第二章 戦闘学園 4

「よおし、では基礎教練の授業を始めるぞ! はっはっは、今日からは転入生が増えたんだってな! 歓迎するぞ、ナハトくん!」

 昼休みが終わって、午後。

 運動着に着替えたナハトたちは、グラウンドに整列し基礎教練の授業を受けていた。

 基礎教練の教官があれこれとナハトのために説明を続けている中、クラスメイトたちはじっとナハトを睨みつけつつ小声で囁き合う。

「転入生野郎、許せねえよなあ……! 調子に乗りやがって!」

「ああ、潰すしかねえよ。ああいうやつはな!」

「フルカタ先輩と、あいつにつきあわされてるシャーロットの敵だ……やっちまおうぜ」

 彼らも食堂にいて、あの場面を目撃していたのである。憎しみを滾らせ、そして彼らはナハトのほうを盗み見ながら下卑た笑いを浮かべた。

 

「まずはランニング百周! はじめ!」

 教官の命令で、F組の生徒たちが一斉に駆け出す。魔力によって強化された彼らの身体能力は常人の及ぶところではなく、馬よりも速くグラウンドを駆け抜けていく。

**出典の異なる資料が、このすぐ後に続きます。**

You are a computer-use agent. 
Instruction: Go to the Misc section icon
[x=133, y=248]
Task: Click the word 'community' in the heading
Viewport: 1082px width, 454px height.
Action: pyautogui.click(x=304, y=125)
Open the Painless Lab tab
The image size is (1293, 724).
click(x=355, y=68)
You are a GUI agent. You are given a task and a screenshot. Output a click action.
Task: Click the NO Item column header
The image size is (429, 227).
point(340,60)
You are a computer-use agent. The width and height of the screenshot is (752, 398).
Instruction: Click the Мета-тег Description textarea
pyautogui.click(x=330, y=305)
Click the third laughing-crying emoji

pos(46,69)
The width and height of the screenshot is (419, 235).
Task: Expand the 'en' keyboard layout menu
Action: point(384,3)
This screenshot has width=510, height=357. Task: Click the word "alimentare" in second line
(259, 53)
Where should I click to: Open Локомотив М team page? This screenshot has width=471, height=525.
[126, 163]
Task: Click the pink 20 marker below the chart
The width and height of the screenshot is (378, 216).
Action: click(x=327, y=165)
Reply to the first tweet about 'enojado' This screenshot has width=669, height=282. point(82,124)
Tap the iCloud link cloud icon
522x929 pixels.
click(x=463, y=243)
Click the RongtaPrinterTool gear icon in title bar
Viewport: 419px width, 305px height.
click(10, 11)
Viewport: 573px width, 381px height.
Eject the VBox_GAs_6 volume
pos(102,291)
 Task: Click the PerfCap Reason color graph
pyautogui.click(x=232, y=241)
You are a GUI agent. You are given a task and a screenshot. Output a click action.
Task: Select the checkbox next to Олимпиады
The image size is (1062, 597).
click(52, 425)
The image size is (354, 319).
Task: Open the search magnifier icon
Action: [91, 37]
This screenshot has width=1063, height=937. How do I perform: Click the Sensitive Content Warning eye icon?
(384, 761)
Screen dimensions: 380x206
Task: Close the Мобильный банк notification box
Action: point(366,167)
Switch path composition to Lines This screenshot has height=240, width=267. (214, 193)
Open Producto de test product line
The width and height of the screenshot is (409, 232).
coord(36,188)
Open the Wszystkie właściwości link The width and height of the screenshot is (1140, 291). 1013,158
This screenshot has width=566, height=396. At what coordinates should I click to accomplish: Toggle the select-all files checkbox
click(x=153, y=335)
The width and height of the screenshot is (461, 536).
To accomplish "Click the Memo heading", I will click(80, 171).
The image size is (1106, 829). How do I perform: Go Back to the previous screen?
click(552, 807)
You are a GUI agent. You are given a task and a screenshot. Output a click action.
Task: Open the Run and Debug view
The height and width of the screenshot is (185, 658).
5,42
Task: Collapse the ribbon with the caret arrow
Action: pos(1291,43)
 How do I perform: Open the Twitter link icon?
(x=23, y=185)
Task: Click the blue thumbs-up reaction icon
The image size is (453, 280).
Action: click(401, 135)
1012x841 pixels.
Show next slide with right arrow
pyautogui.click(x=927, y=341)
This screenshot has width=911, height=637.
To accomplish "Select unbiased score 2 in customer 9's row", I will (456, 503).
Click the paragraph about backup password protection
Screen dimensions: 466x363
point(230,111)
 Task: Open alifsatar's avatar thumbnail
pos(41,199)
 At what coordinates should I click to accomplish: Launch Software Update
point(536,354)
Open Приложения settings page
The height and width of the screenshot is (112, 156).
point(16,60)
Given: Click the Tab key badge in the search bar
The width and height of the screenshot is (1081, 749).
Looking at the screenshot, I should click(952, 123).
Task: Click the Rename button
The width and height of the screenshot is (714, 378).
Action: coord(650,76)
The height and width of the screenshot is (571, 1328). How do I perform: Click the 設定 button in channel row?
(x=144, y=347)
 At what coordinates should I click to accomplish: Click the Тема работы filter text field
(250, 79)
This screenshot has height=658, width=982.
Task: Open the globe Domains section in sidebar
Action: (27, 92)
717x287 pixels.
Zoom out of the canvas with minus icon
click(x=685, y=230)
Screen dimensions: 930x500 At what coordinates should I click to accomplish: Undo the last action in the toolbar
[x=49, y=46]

 後方スタートだったナハトはクラスメイトの集団を追い抜こうとしたが、その瞬間、四方から肘や足が伸びてきた。

「オラッ、潰れやがれ!」

 それは先程密談を交わしていたクラスメイトたちだった。露骨な攻撃、だがそれらをナハトは跳んだり手で払い除けたりしてあっさりと抜けてみせた。

「うおっ……くそっ、追って潰せ!」

 慌てて追いすがろうとするクラスメイトたち。だがナハトは集団を抜けるやいなや一気に速度を上げて、彼らの倍以上の速度で駆け始める。

「なにいっ!?」

 驚きの声を上げるクラスメイトの前方でぐんぐん小さくなっていくナハト。そのまま全員を置き去りにして走りながら呟く。

「走りやすいな、ここ。森や山を走るよりずっと楽だ」

 結局、妨害を仕掛けたクラスメイトたちはナハトによって何周も周回遅れにされてしまった。

 

「次! 障害物踏破!」

 ランニングが終わると、次はグラウンドの隣に設置された障害物エリアでの鍛錬が始まった。垂直な壁や狭いトンネル、さらには深い穴の上に張られたロープを、自分の筋力やバランス感覚を頼りに乗り越えていく。

「へー、おもしれーな。授業中に遊んでいいのかよ」

「……あんたには、これが遊びに見えるわけ……?」

 とぼけたことを言うナハトに、シャーロットが呆れた調子で言う。コースはあちこちに罠が仕掛けてあり、引っかかれば怪我をしかねない。

 そこでふとナハトが体操着姿のシャーロットに視線を向けた。この学園では、男女によって訓練内容が変わるということはない。よって基礎教練も当然ながら男女混合である。

「……? なによ」

 その視線に気づいたシャーロットがいぶかしげに問うと、ナハトが視線を(主に胸元に)向けたまま答えた。

「いや、お前、何を着ても似合うな。その服も、似合ってるぜ」

「……馬鹿!」

 少し赤い顔をして、胸元を隠しながら言うシャーロット。それを見ていた、先程妨害に失敗したクラスメイトたちが、憎々しげに睨みながら言う。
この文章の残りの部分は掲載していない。